→ **WRITTEN REQUEST**
Copy out the lines from the line with "You are a GUI" up to and including the line with "This screenshot has height=1456, width=819.", swapping "screenshot" for "screen capture" and leaving everything else unchanged. Give only those lines.

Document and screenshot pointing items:

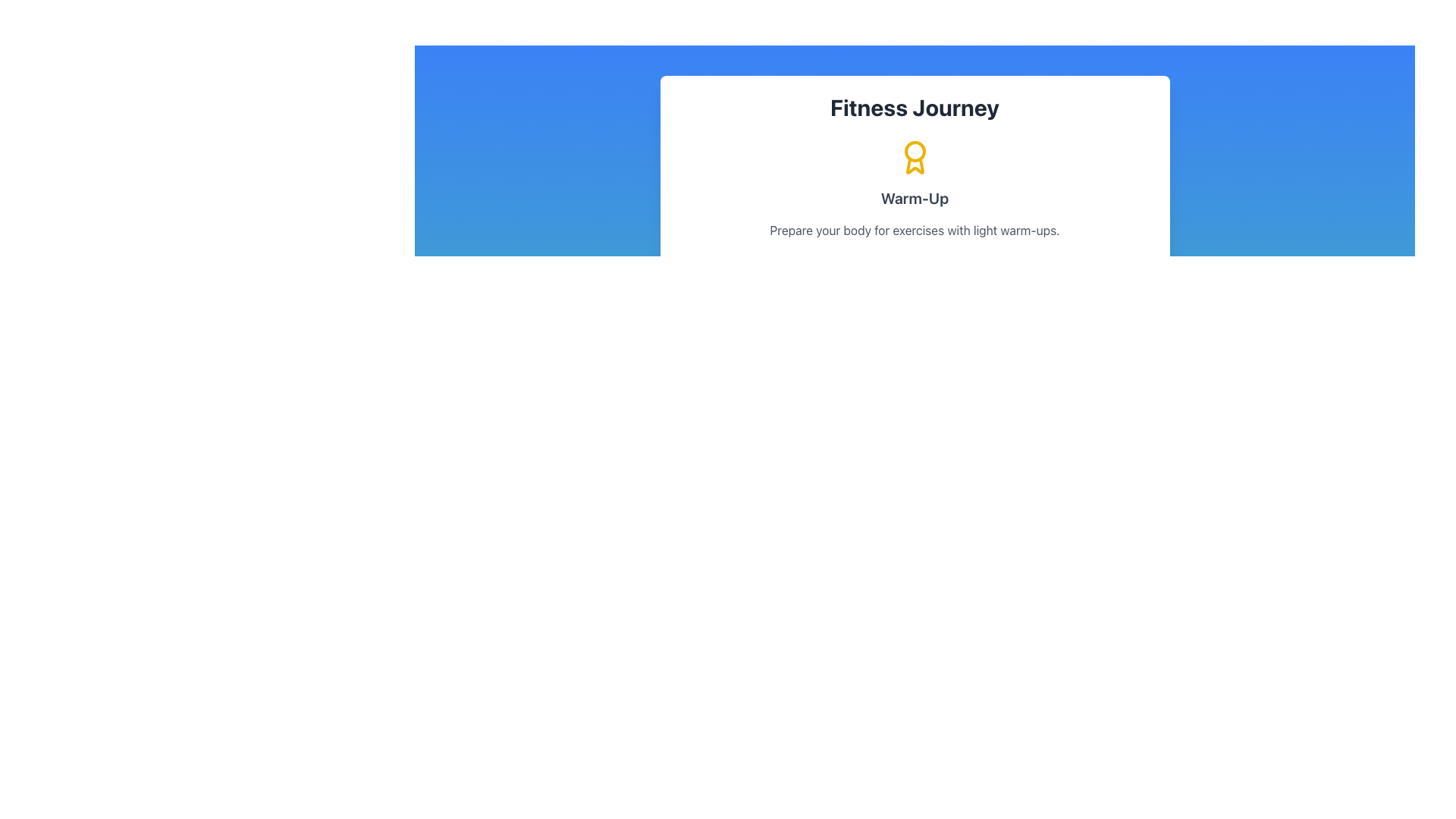 This screenshot has height=819, width=1456. What do you see at coordinates (914, 158) in the screenshot?
I see `the decorative icon representing the 'Warm-Up' section, which is centrally located above the title text and description` at bounding box center [914, 158].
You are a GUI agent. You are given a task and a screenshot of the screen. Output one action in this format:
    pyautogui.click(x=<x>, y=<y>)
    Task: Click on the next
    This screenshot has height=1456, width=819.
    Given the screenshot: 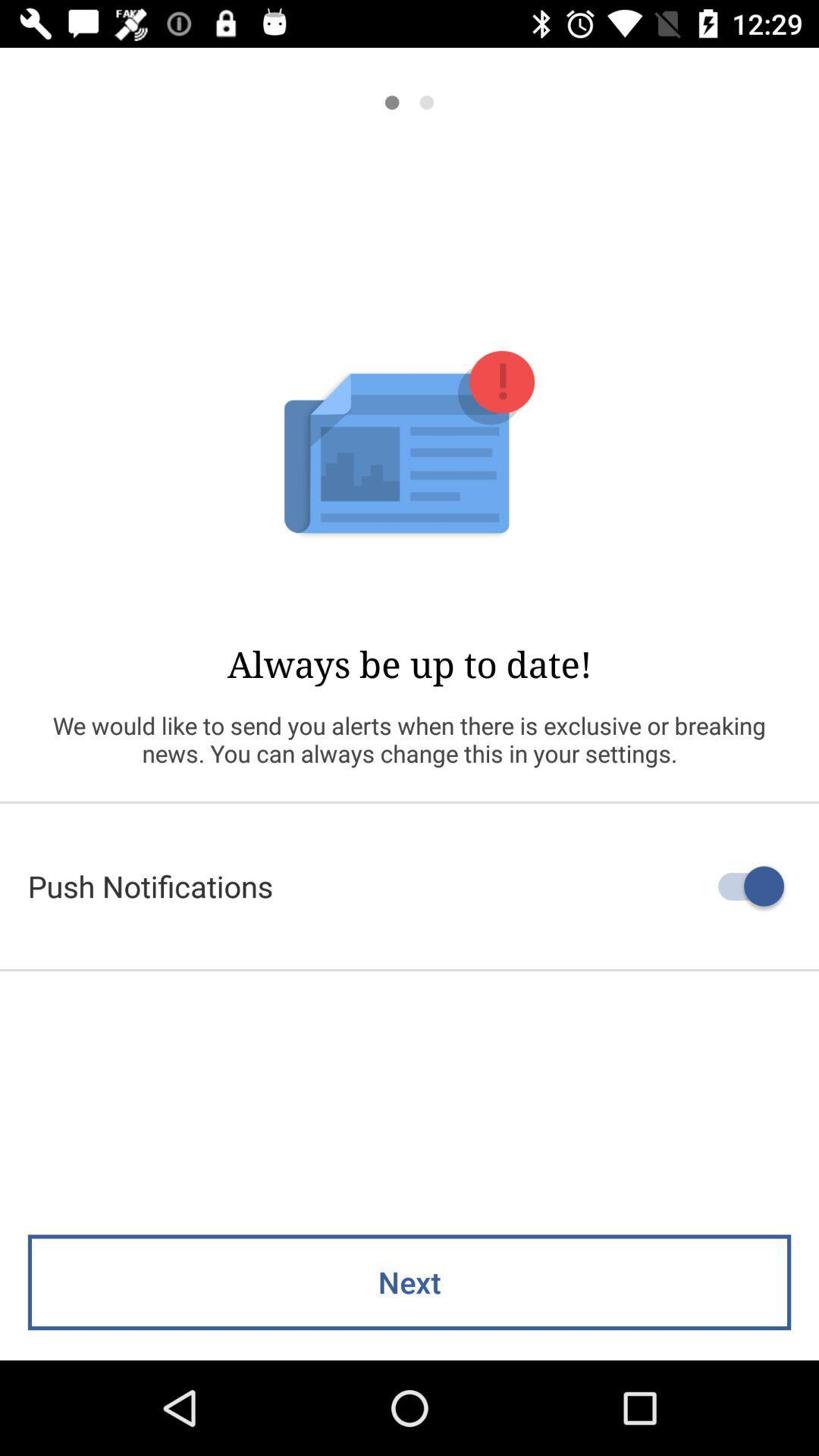 What is the action you would take?
    pyautogui.click(x=410, y=1282)
    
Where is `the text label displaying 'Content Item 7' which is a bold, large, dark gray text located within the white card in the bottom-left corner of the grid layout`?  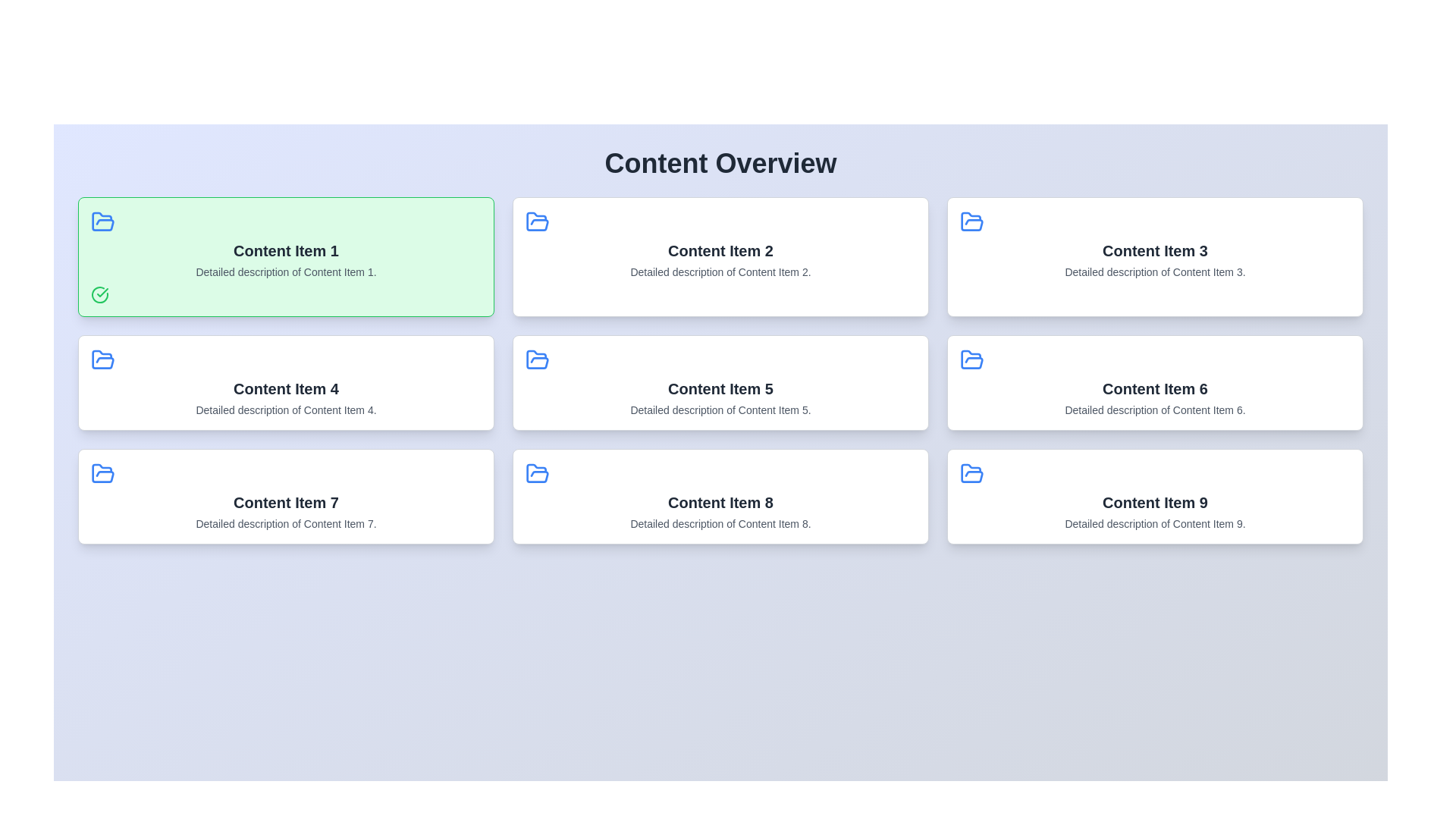
the text label displaying 'Content Item 7' which is a bold, large, dark gray text located within the white card in the bottom-left corner of the grid layout is located at coordinates (286, 503).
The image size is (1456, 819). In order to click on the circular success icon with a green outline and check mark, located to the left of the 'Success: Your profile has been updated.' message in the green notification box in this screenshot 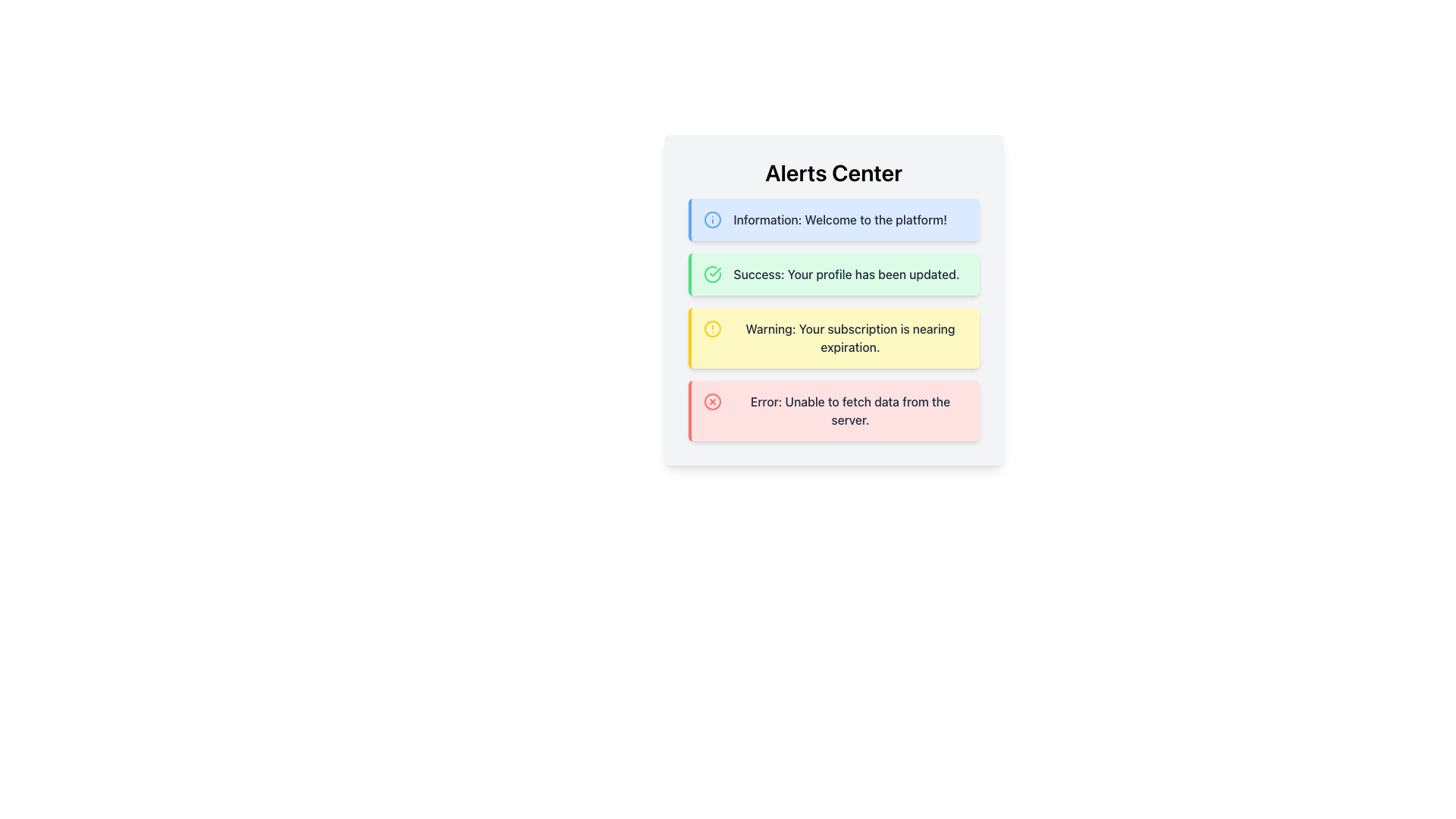, I will do `click(717, 275)`.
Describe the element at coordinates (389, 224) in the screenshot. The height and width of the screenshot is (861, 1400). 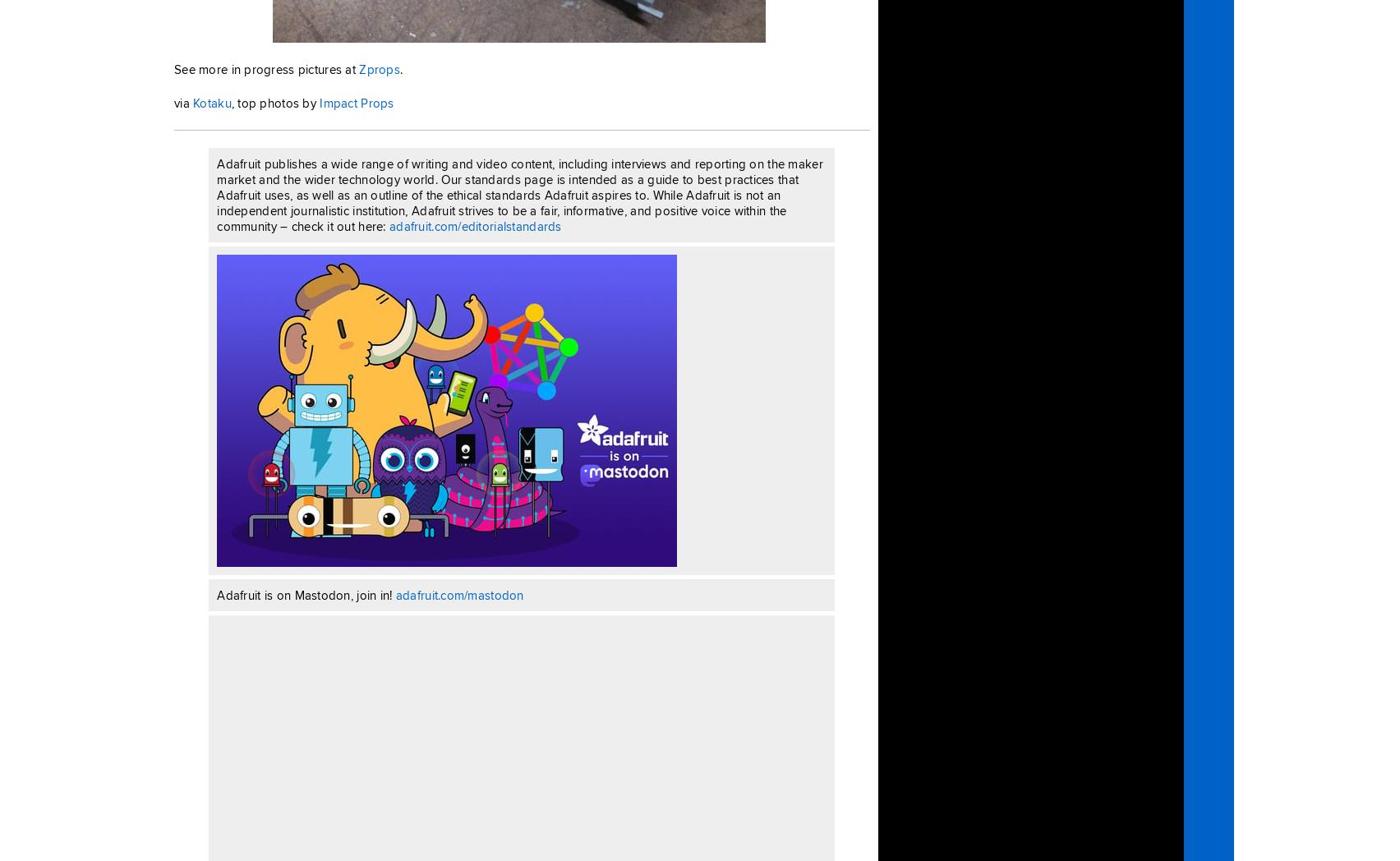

→ **PROBLEM SOLUTION**
You are a GUI agent. You are given a task and a screen capture of the screen. Output one action in this format:
    pyautogui.click(x=<x>, y=<y>)
    Task: Click on the next
    This screen capture has height=1456, width=819.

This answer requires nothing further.